Sulla scia di… Carlo Acutis

Questa e le altre foto del post sono opera mia


Oggi si è aperto ufficialmente l’ultimo tratto di preparazione alla beatificazione di Carlo Acutis, con l’esposizione dei suoi resti mortali alla venerazione dei fedeli e l’inizio di incontri e convegni, secondo quanto indica il programma sul sito del Santuario della Spogliazione di Assisi.

Anch’io ho iniziato a prepararmi al pellegrinaggio diocesano, a cui mi sono iscritta appena possibile. A dire il vero, una tappa importante è stata la stesura di un articolo per Sacro Cuore VIVERE, la rivista dell’omonimo santuario dei Salesiani di Bologna: il direttore mi aveva suggerito di occuparmi di lui da tempo, ma io ho continuamente rinviato, perché temevo che non sarei stata in grado di aggiungere qualcosa di nuovo rispetto agli altri articoli usciti sul suo conto in tutti questi anni.

Alla fine, ho accettato di dedicargli la mia rubrica per il numero di dicembre, non di ottobre, perché era stata data priorità a un pezzo su don Olinto Marella, la cui beatificazione è prevista questa domenica 4 ottobre. Per ragioni di risparmio, l’uscita di dicembre è sostituita da un calendario 2021; di conseguenza, anche il contributo su Carlo passa all’anno prossimo.

A parte questo, avevo in animo da tempo di cercare le sue tracce nei luoghi della mia, anzi, della nostra città dove passava più spesso. Dopotutto, se è vero che Assisi, come lui stesso ammetteva, era il luogo dove si sentiva più felice, mentre Centola, il paese dei nonni materni, era un altro posto che amava molto, è Milano la città dove si è compiuta la maggior parte della sua «vita da figlio, vita da alunno, vita da sportivo, vita da amico, vita da compagno», come lasciò in un appunto manoscritto sulla sua agenda scolastica.

 

Un libro da restituire

 

Per il mio articolo e per abbozzare il mio itinerario, ho riletto L’Eucaristia: la mia autostrada per il Cielo di Nicola Gori, che già avevo. Quando si è conclusa l’inchiesta diocesana, invece, non avevo comprato Un genio dell’informatica in Cielo, dello stesso autore.

Dato che immaginavo che i contenuti fossero grosso modo gli stessi, ho pensato di chiederlo in prestito a don Matteo Baraldi, attuale vicario parrocchiale per la pastorale giovanile a Gesù Buon Pastore, San Francesco d’Assisi al Fopponino e Santa Maria Segreta; quest’ultima, per quelli che ancora non lo sapessero, era la parrocchia a cui Carlo apparteneva territorialmente e che frequentava più spesso.

Ho tenuto il libro ben oltre la scadenza fissata dal direttore, perché mi è servito per un altro articoletto. Prima del 10 di questo mese, però, credevo fosse giusto restituirlo al proprietario. Così, dopo uno scambio di e-mail, ho pensato di lasciarlo presso l’ufficio parrocchiale di Santa Maria Segreta.

COMPITI
A. Per ciascuna affermazione indica con sì o no se concorda con il testo su Carlo Acutis, citando tra virgolette le parole del testo che lo stabiliscono. (i) L'articolo sulla rivista era destinato al numero di ottobre. (ii) Santa Maria Segreta era la parrocchia che Carlo frequentava più spesso. (iii) Chi scrive aveva comprato «Un genio dell'informatica in Cielo» alla conclusione dell'inchiesta diocesana.
B. Riprendi il testo su Carlo Acutis e proseguilo a partire dall'ultima frase riportata.

MATERIALE FORNITO
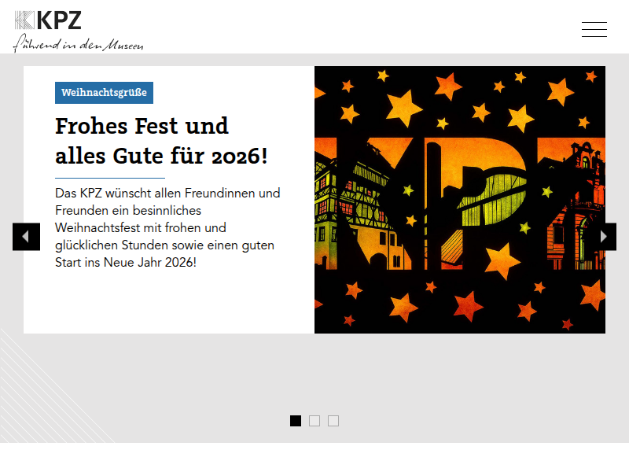The width and height of the screenshot is (629, 472).
Task: Jump to the third slide indicator
Action: tap(333, 421)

RISPOSTE AI COMPITI
A.
(i) No: «ho accettato di dedicargli la mia rubrica per il numero di dicembre, non di ottobre».
(ii) Sì: «era la parrocchia a cui Carlo apparteneva territorialmente e che frequentava più spesso».
(iii) No: «Quando si è conclusa l’inchiesta diocesana, invece, non avevo comprato Un genio dell’informatica in Cielo».

B.
Dal 2008, anno in cui ho iniziato a conoscere meglio la storia di Carlo, ogni anno andavo là per la Messa in suo suffragio, il 12 ottobre o a ridosso di quella data (se cadeva di domenica). Da quando non si è più celebrata lì ma ad Assisi, non ci sono andata più, anche perché non è vicinissima a casa mia.
L’ultima volta è avvenuta nel giugno 2016, quando ho partecipato a una vendita di torte per autofinanziare il viaggio verso la GMG di Cracovia, perché i giovani del Decanato Navigli, dove ora vivo, si erano associati a quelli del Decanato Vercellina, in cui appunto ricade Santa Maria Segreta. Credo sia stato allora che, per la prima volta, ho iniziato a ricorrere all’intercessione di Carlo; se non altro, speravo che potesse smuovere il buon cuore dei suoi comparrocchiani.

In ufficio ho trovato una gentile signora, che, naturalmente, mi ha chiesto la ragione della mia venuta. Ho tirato fuori libro e DVD e le ho chiesto di restituirli al don. Al vedere che la segretaria aveva un’espressione felice, mi è venuto spontaneo domandarle semmai avesse conosciuto Carlo. Ha risposto che l’ha visto un paio di volte, nulla di più.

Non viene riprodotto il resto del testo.